I do not feel it appropriate to utilize [S.P.'s] pretrial itemization of damages in a ... trial management order as a—I'm not comfortable that that is a real number. It may be what they are going to claim, but I don't know whether that's based on reality or not, and I'm willing to bet that the defendants in [the tort] case strongly disagreed with what those numbers were.
The court also noted that the only number that “makes any sense” as the numerator was the amount that Medicaid actually paid. And as the finder of fact, the trial court was entitled to discredit evidence that it found unpersuasive. See, e.g., Reid v. Pyle, 51 P.3d 1064, 1068 (Colo.App.2002).

Additionally, the trial court's decision to use the amount paid is consistent with S.P.'s argument that her TMO damages estimate represented what she could recover on her “best day in court.” The court remarked that it had no confidence in S.P.'s TMO damages estimate because it represented a “best case scenario,” and “we all know that just because [an expert] says it's so doesn't mean that a jury says it's so.” Accordingly, we are satisfied that the trial court relied on an objective indication of S.P.'s total past medical expenses that is supported by the record. See Wos, 568 U.S. at ––––, 133 S.Ct. at 1400 (directing trial judges and trial lawyers to look to “objective benchmarks” when making damages projections). Therefore, the court's decision to rely on the amount paid rather than the amount billed is not clearly erroneous.

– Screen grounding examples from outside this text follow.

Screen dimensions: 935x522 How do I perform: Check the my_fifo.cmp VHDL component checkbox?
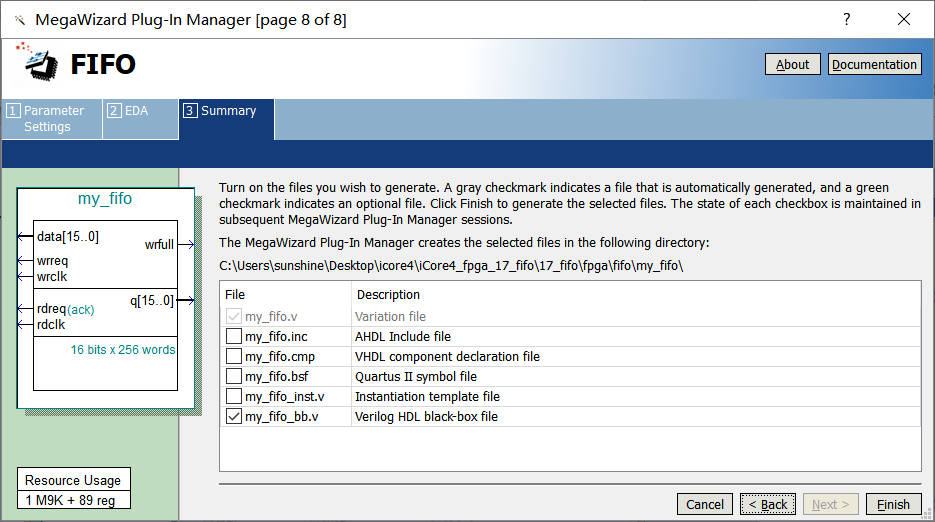233,357
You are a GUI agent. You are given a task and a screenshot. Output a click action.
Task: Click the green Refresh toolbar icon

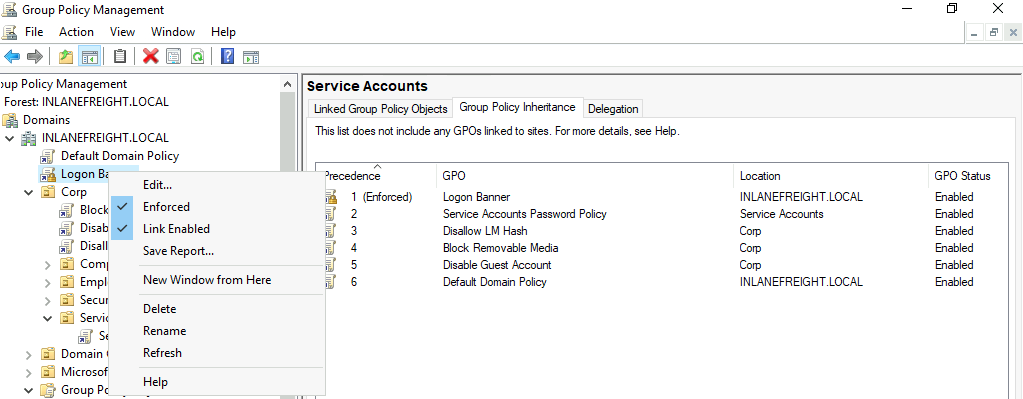[x=196, y=57]
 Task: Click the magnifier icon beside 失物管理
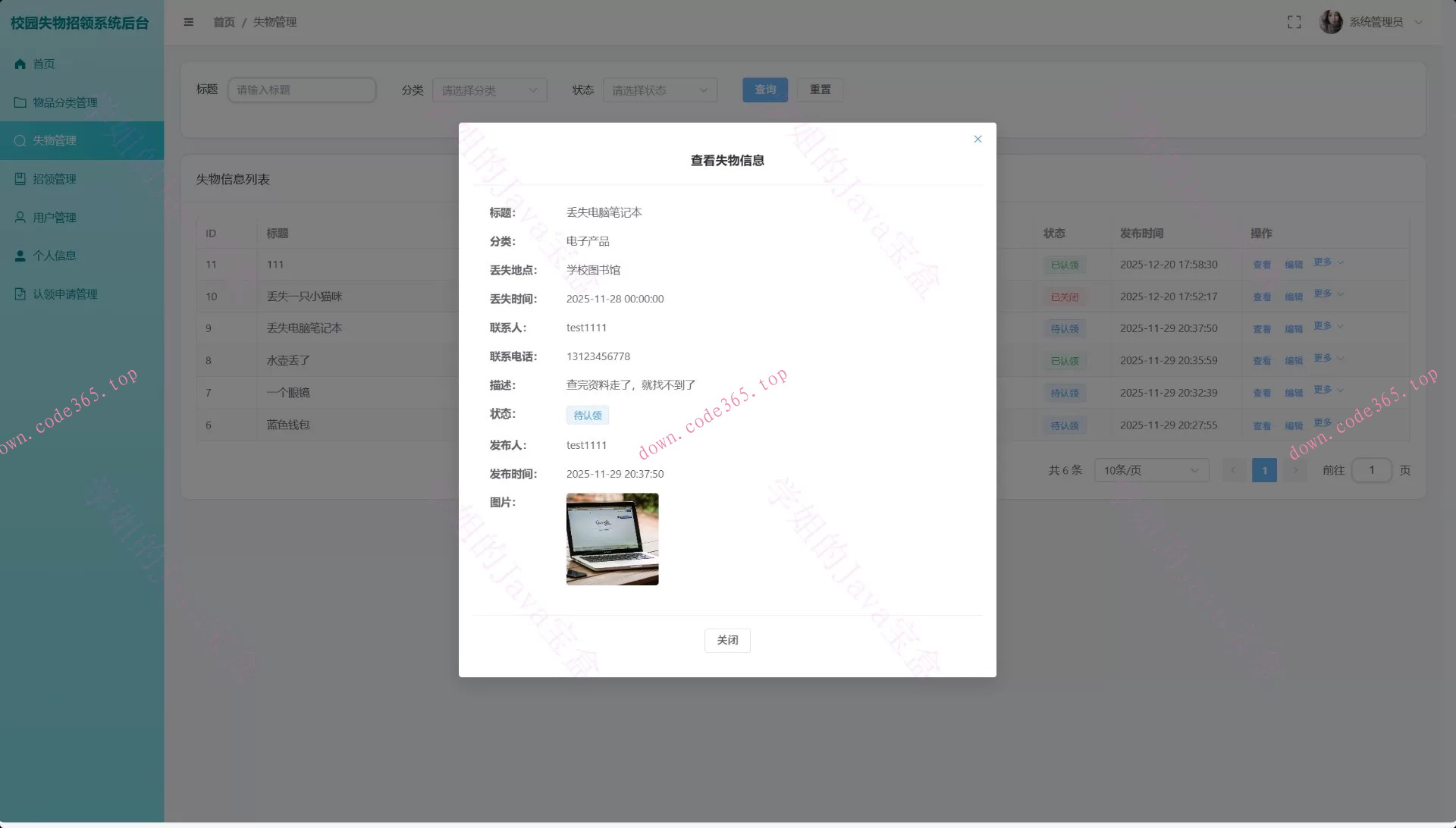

¶ 26 Moreover, Ahlborn and Wos do not address the issue of “[w]hether a Medicaid lien may be enforced against the portion of a tort settlement that represents medical expenses that are billed but not paid because medical providers have accepted discounted payments in full satisfaction of their bills.” See Sw. Fiduciary, Inc. v. Ariz. Health Care Cost Containment Sys. Admin., 249 P.3d 1104, 1107 (Ariz.Ct.App.2011). Our statute provides for a lien for medical assistance. See§ 25.5–4–301(5)(a) (“When the state department has furnished medical assistance to or on behalf of a recipient ... for which a third party is liable, the state department shall have an automatic statutory lien for all such medical assistance.”); see also§ 25.5–4–103(13), C.R.S.2014 (defining “[m]edical assistance” as “payment on behalf of recipients ... to enrolled providers under the state medical assistance program of medical care, services, goods, and devices rendered or provided to recipients”). Thus, Ahlborn and Wos do not require trial courts to limit their consideration to either the amount billed or the amount paid. See E.M.A. ex rel. Plyler v. Cansler, 674 F.3d 290, 307 (4th Cir.2012) ( “Ahlborn is properly understood to prohibit recovery by the state of more than the amount of settlement proceeds representing payment for medical care already received.”) (emphasis added), aff'd sub nom. Wos, 568 U.S. ––––, 133 S.Ct. 1391; Sw. Fiduciary, 249 P.3d at 1109 (concluding that “federal law does not allow a state Medicaid plan to enforce its lien against any portion of a tort settlement not attributable to the plan's actual payments”); Davis v. Roberts, 130 So.3d 264, 267 (Fla.Dist.Ct.App.2013) (Where Medicaid had paid all of the recipient's medical expenses, the amount Medicaid paid constituted his “entire claim for past medical expenses.”); cf. E.B., 729 S.E.2d at 301–04 (affirming reliance on amounts billed to Medicaid to establish amount of future medical expenses in the absence of credible evidence of how much Medicaid would have actually paid).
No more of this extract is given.